#### REQUIRED WORK
Produce an exact copy of the lines from the line containing "الغربية (93, 2444)" through the last line of the listing below, both ends included, and nothing else.

#### SUPPLIED RECORDS
· · ·

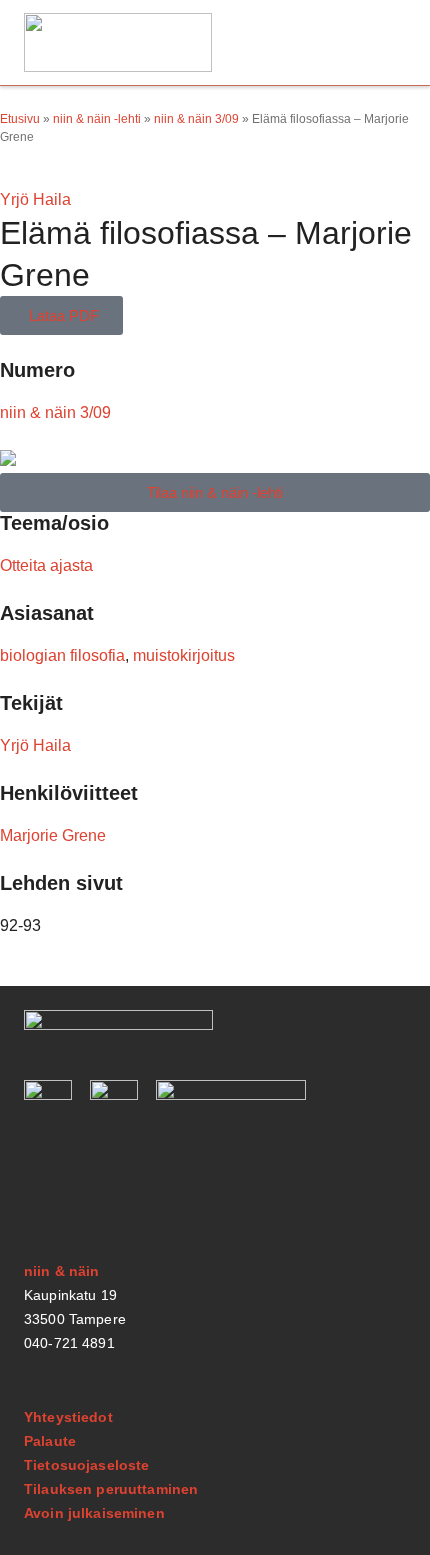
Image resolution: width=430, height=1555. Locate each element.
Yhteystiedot (68, 1417)
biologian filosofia (62, 655)
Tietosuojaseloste (86, 1465)
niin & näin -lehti (97, 119)
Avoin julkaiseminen (94, 1513)
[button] (383, 42)
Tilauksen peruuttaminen (111, 1489)
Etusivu (20, 119)
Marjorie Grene (53, 835)
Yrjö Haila (35, 199)
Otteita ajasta (46, 565)
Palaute (50, 1441)
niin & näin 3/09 (196, 119)
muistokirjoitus (184, 655)
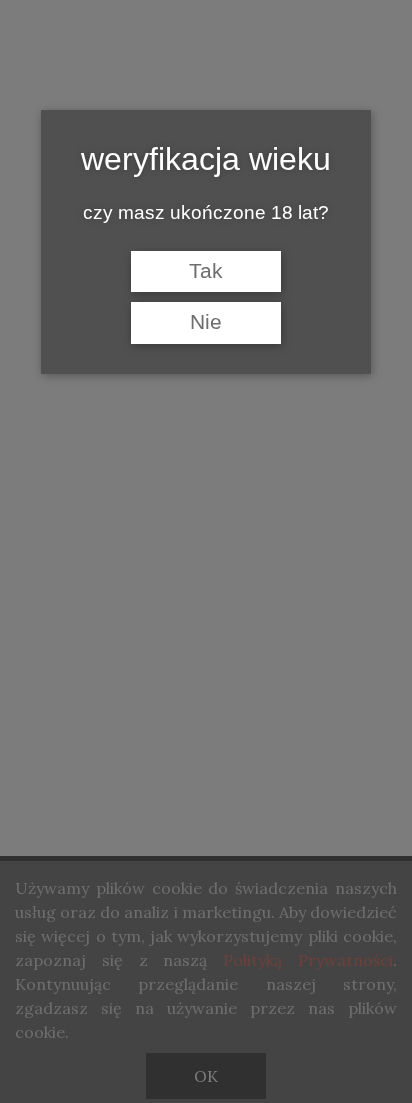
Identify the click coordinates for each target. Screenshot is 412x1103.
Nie (206, 322)
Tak (206, 271)
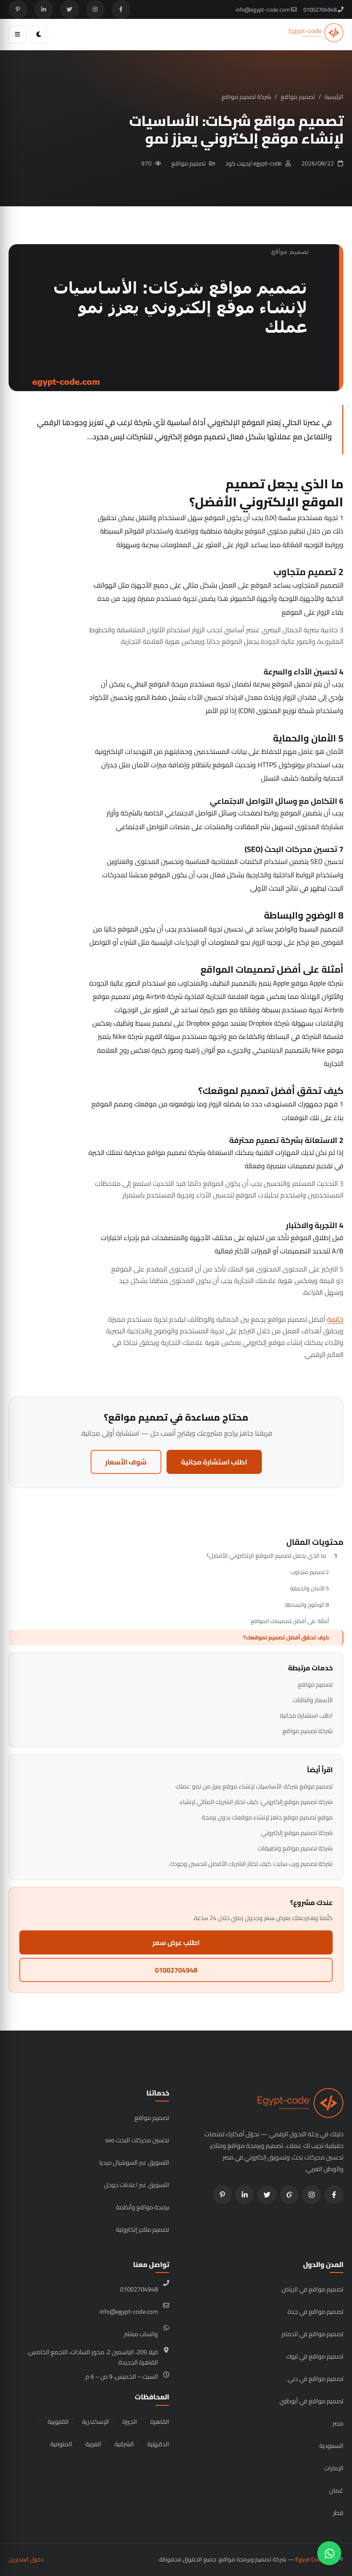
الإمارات (333, 2468)
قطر (338, 2512)
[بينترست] (18, 9)
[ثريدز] (289, 2194)
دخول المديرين (26, 2559)
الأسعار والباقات (313, 1700)
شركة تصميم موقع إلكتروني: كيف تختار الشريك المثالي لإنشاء (256, 1801)
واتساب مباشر (141, 2334)
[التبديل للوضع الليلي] (39, 34)
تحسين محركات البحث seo (137, 2140)
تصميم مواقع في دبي (315, 2378)
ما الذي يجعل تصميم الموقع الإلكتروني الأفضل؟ (266, 1555)
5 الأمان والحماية (309, 1588)
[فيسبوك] (121, 9)
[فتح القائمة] (18, 34)
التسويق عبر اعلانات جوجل (136, 2184)
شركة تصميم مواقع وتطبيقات (295, 1848)
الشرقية (124, 2444)
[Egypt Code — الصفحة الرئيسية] (316, 34)
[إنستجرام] (95, 9)
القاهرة (159, 2421)
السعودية (331, 2445)
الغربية (93, 2444)
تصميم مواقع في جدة (315, 2311)
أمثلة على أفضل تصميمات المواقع (290, 1621)
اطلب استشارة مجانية (214, 1461)
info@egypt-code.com (263, 9)
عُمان (336, 2490)
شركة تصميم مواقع (246, 96)
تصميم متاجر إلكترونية (142, 2229)
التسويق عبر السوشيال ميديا (134, 2162)
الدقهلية (158, 2444)
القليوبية (58, 2421)
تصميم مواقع (298, 96)
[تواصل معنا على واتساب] (329, 2553)
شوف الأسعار (126, 1461)
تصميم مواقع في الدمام (312, 2334)
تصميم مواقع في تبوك (314, 2356)
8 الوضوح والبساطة (307, 1604)
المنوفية (61, 2444)
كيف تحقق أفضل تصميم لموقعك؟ (286, 1637)
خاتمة (335, 1319)
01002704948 (320, 9)
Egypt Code (309, 2559)
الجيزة (129, 2421)
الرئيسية (334, 96)
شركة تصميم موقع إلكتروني (297, 1832)
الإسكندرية (95, 2421)
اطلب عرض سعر (176, 1942)
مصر (338, 2423)
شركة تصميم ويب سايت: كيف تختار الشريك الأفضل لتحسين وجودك (251, 1863)
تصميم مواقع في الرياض (312, 2289)
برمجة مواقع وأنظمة (142, 2207)
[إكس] (69, 9)
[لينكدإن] (43, 9)
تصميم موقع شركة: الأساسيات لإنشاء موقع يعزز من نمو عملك (254, 1786)
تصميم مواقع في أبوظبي (311, 2401)
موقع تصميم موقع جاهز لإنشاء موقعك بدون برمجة (267, 1817)
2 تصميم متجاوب (310, 1572)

· · ·

#### SOLUTION FOR THIS TASK
الغربية (93, 2444)
تصميم مواقع في جدة (315, 2311)
أمثلة على أفضل تصميمات المواقع (290, 1621)
اطلب استشارة مجانية (214, 1461)
info@egypt-code.com (263, 9)
عُمان (336, 2490)
شركة تصميم مواقع (246, 96)
تصميم متاجر إلكترونية (142, 2229)
التسويق عبر السوشيال ميديا (134, 2162)
الدقهلية (158, 2444)
القليوبية (58, 2421)
تصميم مواقع (298, 96)
[تواصل معنا على واتساب] (329, 2553)
شوف الأسعار (126, 1461)
تصميم مواقع في الدمام (312, 2334)
تصميم مواقع في تبوك (314, 2356)
8 الوضوح والبساطة (307, 1604)
المنوفية (61, 2444)
كيف تحقق أفضل تصميم لموقعك؟ (286, 1637)
خاتمة (335, 1319)
01002704948 (320, 9)
Egypt Code (309, 2559)
الجيزة (129, 2421)
الرئيسية (334, 96)
شركة تصميم موقع إلكتروني (297, 1832)
الإسكندرية (95, 2421)
اطلب عرض سعر (176, 1942)
مصر (338, 2423)
شركة تصميم ويب سايت: كيف تختار الشريك الأفضل لتحسين وجودك (251, 1863)
تصميم مواقع في الرياض (312, 2289)
برمجة مواقع وأنظمة (142, 2207)
[إكس] (69, 9)
[لينكدإن] (43, 9)
تصميم موقع شركة: الأساسيات لإنشاء موقع يعزز من نمو عملك (254, 1786)
تصميم مواقع في أبوظبي (311, 2401)
موقع تصميم موقع جاهز لإنشاء موقعك بدون برمجة (267, 1817)
2 تصميم متجاوب (310, 1572)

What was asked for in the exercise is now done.